Kimono Quilt
Maneki Neko  


Kimono Quilt - Front
(click image)

This is the quilt I made for my daughter for Christmas 2003. The design started with her request that she would like it to look like a kimono lying on a bed. I collected Japanese and "Asian" theme cotton fabrics for about a year and worked out a design for piecing the kimono.

Originally, I wanted to do the kimono in red with the noshi pattern top and bottom like a girl's furisode, but one of the fabrics I especially wanted to use did not work with a red background at all. So I decided to make it like a woman's formal black tomesode kimono, except that in "real life" the upper noshi would be on the front not the back.

The kimono is almost life size, each piece being about 14" wide, and made like a real kimono with a seam down the back and each piece sewn separately. It is shorter than life-size to maintain proportions.

The pattern of a clutch of ribbon is "noshi" in Japanese and indicates a gift, or any happy occasion. I adapted Eastwind Arts noshi pattern, which is a combination of Sashiko and fabrics, to a design using fabrics only.

Noshi (click images)
Lower Noshi   Upper Noshi

The design is in the tradition of yogi, which is actually a kind of quilt made in the shape of a kimono, but not meant to be worn, and also in the tradition of mounting antique kimono fragments on screens, arranging them as if there were a whole kimono draped over a rack.

After deciding on placement of the noshi, the pieces were partially fused down, and the edges turned under, pinned, and pressed into place. I zig-zagged a metallic gold thread around all the edges—most of the fabrics used also have "gold" highlights. A narrow border of gold-printed Indian cotton was added to the red background and a larger black border completed the front. The red fabric, "Quilter's Pima," has a satin face and was especially nice to work with.

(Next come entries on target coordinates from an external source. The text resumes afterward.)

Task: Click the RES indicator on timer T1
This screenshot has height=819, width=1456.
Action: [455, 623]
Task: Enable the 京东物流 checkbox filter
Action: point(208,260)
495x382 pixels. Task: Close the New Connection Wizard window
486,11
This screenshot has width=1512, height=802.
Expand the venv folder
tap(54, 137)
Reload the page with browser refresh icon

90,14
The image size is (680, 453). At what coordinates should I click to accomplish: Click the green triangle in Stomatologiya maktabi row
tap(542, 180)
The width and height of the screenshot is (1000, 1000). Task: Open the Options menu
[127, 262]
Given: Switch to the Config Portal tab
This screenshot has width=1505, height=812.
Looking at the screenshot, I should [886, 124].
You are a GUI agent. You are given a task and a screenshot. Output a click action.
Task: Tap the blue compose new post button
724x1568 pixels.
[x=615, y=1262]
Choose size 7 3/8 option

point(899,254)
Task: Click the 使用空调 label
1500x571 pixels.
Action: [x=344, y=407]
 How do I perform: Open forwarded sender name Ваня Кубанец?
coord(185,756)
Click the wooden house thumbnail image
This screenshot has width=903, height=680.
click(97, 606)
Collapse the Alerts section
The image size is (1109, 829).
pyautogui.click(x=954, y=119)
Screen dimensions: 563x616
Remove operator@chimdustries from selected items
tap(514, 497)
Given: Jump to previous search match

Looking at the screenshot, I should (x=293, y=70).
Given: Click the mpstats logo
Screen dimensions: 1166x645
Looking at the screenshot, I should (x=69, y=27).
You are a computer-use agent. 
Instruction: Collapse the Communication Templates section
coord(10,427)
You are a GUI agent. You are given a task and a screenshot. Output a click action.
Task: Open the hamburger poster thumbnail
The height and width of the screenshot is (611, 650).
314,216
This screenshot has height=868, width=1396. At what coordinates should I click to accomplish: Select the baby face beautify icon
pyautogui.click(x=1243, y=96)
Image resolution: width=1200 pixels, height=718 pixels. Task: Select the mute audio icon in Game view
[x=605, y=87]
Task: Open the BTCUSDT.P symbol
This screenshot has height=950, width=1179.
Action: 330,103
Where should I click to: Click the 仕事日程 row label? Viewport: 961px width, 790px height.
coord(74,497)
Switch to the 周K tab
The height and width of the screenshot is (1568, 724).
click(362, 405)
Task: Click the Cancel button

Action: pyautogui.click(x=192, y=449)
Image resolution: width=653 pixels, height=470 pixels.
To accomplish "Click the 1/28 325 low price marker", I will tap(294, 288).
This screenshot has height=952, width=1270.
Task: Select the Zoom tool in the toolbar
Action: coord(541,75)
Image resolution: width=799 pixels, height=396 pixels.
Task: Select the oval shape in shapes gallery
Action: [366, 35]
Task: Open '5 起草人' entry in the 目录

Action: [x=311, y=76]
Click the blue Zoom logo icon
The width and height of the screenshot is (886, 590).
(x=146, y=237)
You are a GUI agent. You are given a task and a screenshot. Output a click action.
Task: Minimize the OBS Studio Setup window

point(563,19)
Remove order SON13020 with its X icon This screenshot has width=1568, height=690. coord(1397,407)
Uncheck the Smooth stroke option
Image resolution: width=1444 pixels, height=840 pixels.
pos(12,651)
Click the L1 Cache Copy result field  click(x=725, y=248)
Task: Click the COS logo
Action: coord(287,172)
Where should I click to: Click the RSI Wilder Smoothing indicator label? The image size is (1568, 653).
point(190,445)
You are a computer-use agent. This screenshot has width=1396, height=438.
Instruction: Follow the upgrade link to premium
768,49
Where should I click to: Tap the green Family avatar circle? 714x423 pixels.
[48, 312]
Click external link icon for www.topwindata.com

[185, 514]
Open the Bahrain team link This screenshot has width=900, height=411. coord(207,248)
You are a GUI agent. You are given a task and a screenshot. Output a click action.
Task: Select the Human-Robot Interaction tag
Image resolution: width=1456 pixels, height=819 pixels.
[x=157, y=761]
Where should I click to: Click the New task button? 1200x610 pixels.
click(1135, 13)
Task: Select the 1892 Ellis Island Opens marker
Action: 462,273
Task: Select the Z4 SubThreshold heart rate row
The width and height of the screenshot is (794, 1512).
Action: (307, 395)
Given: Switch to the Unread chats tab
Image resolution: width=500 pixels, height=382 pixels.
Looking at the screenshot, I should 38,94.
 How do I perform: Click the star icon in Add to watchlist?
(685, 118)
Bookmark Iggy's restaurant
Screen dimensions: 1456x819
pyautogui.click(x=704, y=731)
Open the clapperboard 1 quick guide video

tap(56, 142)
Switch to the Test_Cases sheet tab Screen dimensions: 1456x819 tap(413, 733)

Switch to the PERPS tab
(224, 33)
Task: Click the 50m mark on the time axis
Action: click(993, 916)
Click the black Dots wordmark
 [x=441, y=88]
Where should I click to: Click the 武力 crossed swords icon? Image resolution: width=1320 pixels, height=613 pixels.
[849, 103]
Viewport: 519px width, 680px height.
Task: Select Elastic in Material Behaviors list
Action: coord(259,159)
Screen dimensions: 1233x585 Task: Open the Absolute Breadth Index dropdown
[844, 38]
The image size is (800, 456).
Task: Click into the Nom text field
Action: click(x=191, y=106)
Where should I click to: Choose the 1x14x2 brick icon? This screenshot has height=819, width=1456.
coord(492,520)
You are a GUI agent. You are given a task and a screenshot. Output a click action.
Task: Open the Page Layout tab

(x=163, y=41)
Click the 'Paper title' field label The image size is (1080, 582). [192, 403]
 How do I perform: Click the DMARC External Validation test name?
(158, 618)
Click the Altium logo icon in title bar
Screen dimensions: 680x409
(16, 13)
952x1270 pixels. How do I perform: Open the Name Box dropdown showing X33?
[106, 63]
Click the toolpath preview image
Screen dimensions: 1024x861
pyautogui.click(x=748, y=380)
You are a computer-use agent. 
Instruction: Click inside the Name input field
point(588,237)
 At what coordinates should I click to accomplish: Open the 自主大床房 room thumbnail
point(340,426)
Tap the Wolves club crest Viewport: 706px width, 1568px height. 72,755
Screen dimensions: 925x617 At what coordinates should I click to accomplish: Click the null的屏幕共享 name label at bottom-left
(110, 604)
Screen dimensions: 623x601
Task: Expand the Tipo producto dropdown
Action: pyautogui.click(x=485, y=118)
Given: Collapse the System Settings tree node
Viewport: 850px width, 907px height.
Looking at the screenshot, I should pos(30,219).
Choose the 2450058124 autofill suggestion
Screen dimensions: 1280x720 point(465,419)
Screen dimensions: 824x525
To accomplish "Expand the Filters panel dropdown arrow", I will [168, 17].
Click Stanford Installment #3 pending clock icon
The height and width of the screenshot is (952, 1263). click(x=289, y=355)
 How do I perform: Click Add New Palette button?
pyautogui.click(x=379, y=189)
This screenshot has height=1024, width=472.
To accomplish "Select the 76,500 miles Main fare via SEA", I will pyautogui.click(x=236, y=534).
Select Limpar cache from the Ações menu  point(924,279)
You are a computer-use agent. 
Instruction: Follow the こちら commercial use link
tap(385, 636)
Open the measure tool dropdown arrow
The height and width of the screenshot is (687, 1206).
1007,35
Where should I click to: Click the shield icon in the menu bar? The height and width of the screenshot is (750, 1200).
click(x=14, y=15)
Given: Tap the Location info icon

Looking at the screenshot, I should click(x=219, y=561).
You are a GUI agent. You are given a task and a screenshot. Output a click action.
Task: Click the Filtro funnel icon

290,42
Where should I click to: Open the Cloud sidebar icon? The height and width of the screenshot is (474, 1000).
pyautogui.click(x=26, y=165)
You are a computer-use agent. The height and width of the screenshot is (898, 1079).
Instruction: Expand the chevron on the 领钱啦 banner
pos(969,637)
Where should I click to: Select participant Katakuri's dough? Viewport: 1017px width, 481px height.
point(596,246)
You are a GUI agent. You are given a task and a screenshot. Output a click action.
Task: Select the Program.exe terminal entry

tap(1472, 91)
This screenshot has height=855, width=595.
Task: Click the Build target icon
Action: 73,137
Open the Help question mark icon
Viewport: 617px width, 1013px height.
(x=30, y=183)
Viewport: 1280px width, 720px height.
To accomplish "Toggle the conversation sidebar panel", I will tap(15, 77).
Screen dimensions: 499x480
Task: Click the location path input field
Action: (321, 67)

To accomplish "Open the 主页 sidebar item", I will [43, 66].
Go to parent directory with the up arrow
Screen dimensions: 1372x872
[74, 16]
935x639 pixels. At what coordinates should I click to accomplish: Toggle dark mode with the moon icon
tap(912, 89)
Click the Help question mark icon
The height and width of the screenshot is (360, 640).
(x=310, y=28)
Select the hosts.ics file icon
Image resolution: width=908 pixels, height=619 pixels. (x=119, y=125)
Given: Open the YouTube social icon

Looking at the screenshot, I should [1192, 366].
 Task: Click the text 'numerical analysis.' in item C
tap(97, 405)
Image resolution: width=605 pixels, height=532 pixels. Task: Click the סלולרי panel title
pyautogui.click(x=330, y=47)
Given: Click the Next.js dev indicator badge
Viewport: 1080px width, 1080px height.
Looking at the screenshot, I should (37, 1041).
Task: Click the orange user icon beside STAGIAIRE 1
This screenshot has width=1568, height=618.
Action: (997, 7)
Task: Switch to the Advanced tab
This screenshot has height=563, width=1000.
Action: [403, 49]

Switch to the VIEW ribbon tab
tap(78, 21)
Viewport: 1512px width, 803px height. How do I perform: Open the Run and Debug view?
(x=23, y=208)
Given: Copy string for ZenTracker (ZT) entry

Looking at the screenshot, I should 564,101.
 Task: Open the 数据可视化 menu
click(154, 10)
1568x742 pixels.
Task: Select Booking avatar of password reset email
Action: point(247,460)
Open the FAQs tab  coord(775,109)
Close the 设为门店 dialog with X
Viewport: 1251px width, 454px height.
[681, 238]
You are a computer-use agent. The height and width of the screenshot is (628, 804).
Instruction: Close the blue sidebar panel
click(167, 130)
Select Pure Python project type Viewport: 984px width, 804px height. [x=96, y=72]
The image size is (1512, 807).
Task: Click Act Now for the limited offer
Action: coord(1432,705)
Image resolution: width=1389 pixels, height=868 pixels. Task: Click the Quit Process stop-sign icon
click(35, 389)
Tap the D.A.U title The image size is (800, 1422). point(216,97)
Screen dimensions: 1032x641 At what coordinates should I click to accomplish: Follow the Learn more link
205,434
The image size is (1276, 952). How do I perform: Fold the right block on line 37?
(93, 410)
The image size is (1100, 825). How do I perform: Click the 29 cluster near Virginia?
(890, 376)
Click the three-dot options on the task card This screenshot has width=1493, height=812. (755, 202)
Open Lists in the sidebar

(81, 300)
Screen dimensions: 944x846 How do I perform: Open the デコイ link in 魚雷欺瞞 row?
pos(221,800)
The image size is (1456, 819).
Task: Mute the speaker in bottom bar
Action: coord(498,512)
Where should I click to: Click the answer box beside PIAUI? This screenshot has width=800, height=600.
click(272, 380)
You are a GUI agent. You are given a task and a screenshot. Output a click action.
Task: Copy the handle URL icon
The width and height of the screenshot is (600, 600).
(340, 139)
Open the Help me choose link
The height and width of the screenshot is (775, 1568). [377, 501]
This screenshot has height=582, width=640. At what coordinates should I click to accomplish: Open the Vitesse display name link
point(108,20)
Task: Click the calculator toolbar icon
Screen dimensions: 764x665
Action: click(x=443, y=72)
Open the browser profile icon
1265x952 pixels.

Back of the Quilt (click image)
Kimono Quilt - Back  

I thought as long as I was making this quilt and had so much fabric left over, I might as well make it reversible. So the back is a simple grid of the red pima cotton and large, 12" squares of some of the various fabrics I'd collected. Four of the green squares are from a fabric called "Viva Frida" (Alexander Henry), as my daughter is a fan of Frida Kahlo. One of the squares includes the words "Te Amo Mucho."

The fabric used for the binding and for the squares forming the interstices had a "Western-view" Japonesque scene and looked silly with the authentic Japanese designs, but in the small (4") squares and the binding strips, the pattern disappeared and only the attractive coloration and gold highlights remain.